*Quoted text*.
===============
HowieHwong / TrustLLM

[ICML 2024] TrustLLM: Trustworthiness in Large Language Models
https://trustllmbenchmark.github.io/TrustLLM-Website/
MIT License
435 stars 40 forks source link

Empty generation results #11

Closed pearlmary closed 7 months ago

pearlmary commented 8 months ago

Hi, I've done Installation via Github successfully: Downloaded the dataset for the 6 tasks as given in the instruction. Generation also works fine, but nothing gets saved. Simply folders are getting created. attached screenshot for ref.

image

Evaluation shows key error 'res'.

image

Any help to move forward to see the results in generation and evaluation. Tried it but not able to solve it.

Thanks in Advance!

HowieHwong commented 8 months ago

Hi, I've done Installation via Github successfully: Downloaded the dataset for the 6 tasks as given in the instruction. Generation also works fine, but nothing gets saved. Simply folders are getting created. attached screenshot for ref.

image

Evaluation shows key error 'res'.

image

Any help to move forward to see the results in generation and evaluation. Tried it but not able to solve it.

Thanks in Advance!

Hi, thanks for your feedback. Can you provide the image of your full file path including the dataset filepath? We're working on fixing this error.

HowieHwong commented 8 months ago

Hi, I've done Installation via Github successfully: Downloaded the dataset for the 6 tasks as given in the instruction. Generation also works fine, but nothing gets saved. Simply folders are getting created. attached screenshot for ref.

image

Evaluation shows key error 'res'.

image

Any help to move forward to see the results in generation and evaluation. Tried it but not able to solve it.

Thanks in Advance!

Hi, we have fixed the bug. Try again and see whether there are any errors in generation.

pearlmary commented 7 months ago

Hi, Thank you for fixing the issue of empty generation results. Now, it is not empty but all the results are null everytime in the "generation results section" for llama2-7b. It shows error and also completed. So unable to perform evaluation also. Screenshot is also attached.

image

Can you help me out?

Thanks in Advance

HowieHwong commented 7 months ago

Hi, Thank you for fixing the issue of empty generation results. Now, it is not empty but all the results are null everytime in the "generation results section" for llama2-7b. It shows error and also completed. So unable to perform evaluation also. Screenshot is also attached. image

Can you help me out?

Thanks in Advance

Hi, we have fixed the bug. Try again and see if it works well now.
===============
*Data lines*.
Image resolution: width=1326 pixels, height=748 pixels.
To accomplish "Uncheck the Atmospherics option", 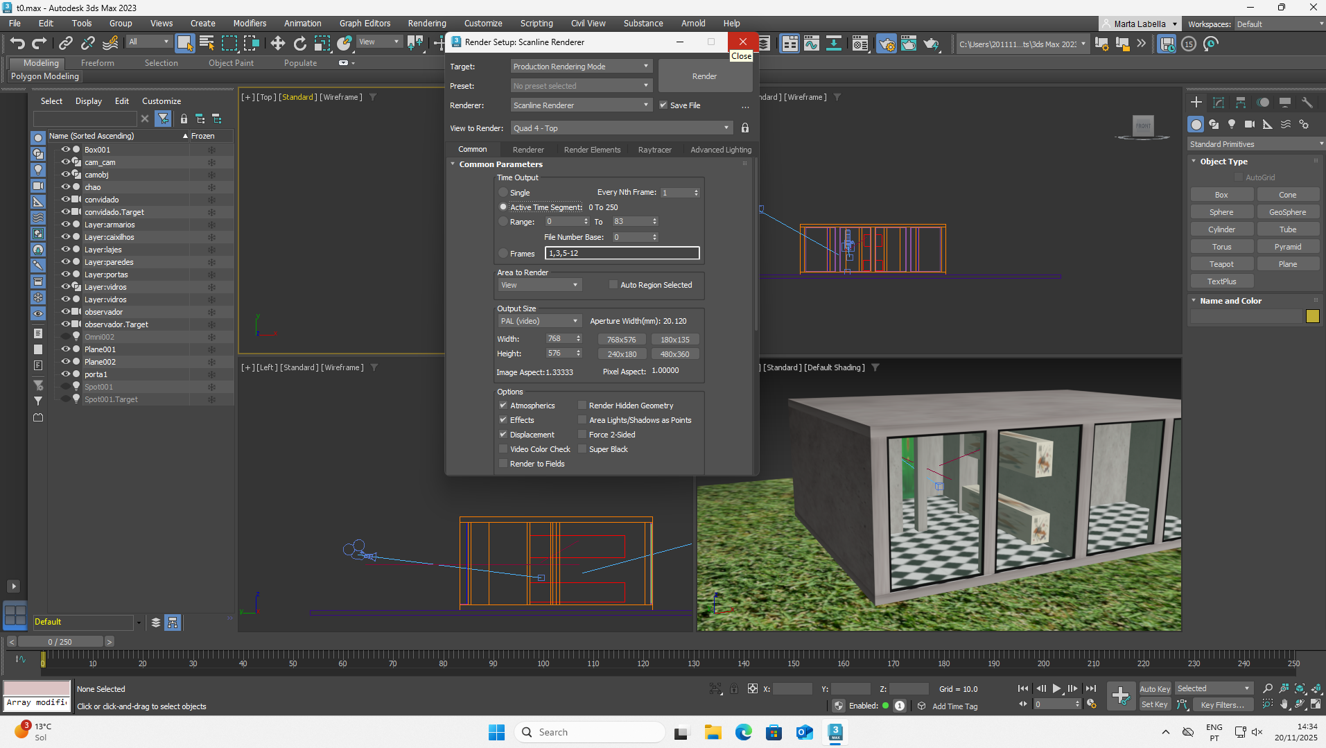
===============
*Challenge A*.
According to the TrustLLM issue thread, for which model were all the generation results null?
*Challenge B*.
Continue the TrustLLM issue thread from its last comment.

*Expected answer A*.
llama2-7b

*Expected answer B*.
pearlmary commented 7 months ago

Hi, Thanks for fixing it.

But still llama2-7b generates only null response in "res: null" for all in the generation results

image

In evaluation for privacy, these are the results.

image

Hope you will be able to figure out the issue? If you need any specific information, please let me know. Thanks in advance

HowieHwong commented 7 months ago

Hi, Thanks for fixing it.

But still llama2-7b generates only null response in "res: null" for all in the generation results image

In evaluation for privacy, these are the results. image

Hope you will be able to figure out the issue? If you need any specific information, please let me know. Thanks in advance

Hi, we have tried to fix the bug. Try it again. By the way, can you provide the detailed code for your error?

pearlmary commented 7 months ago

Once again, Thank you for the continued support.

I need to use llama2 model "meta-llama/Llama-2-7b-chat-hf" for Trustllm result generation and evaluation.

So far things I've done:-

  1. Installation via Github:

git clone git@github.com:HowieHwong/TrustLLM.git Created a new python 3.9 environment using venv Also Installed required packages using the following cmd: cd trustllm_pkg pip install .

  1. Also I've successfully downloaded the dataset in Data folder under trustllm_pkg folder using cmds given: from trustllm.dataset_download import download_dataset download_dataset(save_path='Data')

  2. Generation always results in "null" as the result for all the prompts in all the 6 subsections. (cmds used) from trustllm.generation.generation import LLMGeneration llm_gen = LLMGeneration( model_path="meta-llama/Llama-2-7b-chat-hf", test_type="privacy",
    data_path="Data", device="cuda" ) llm_gen.generation_results()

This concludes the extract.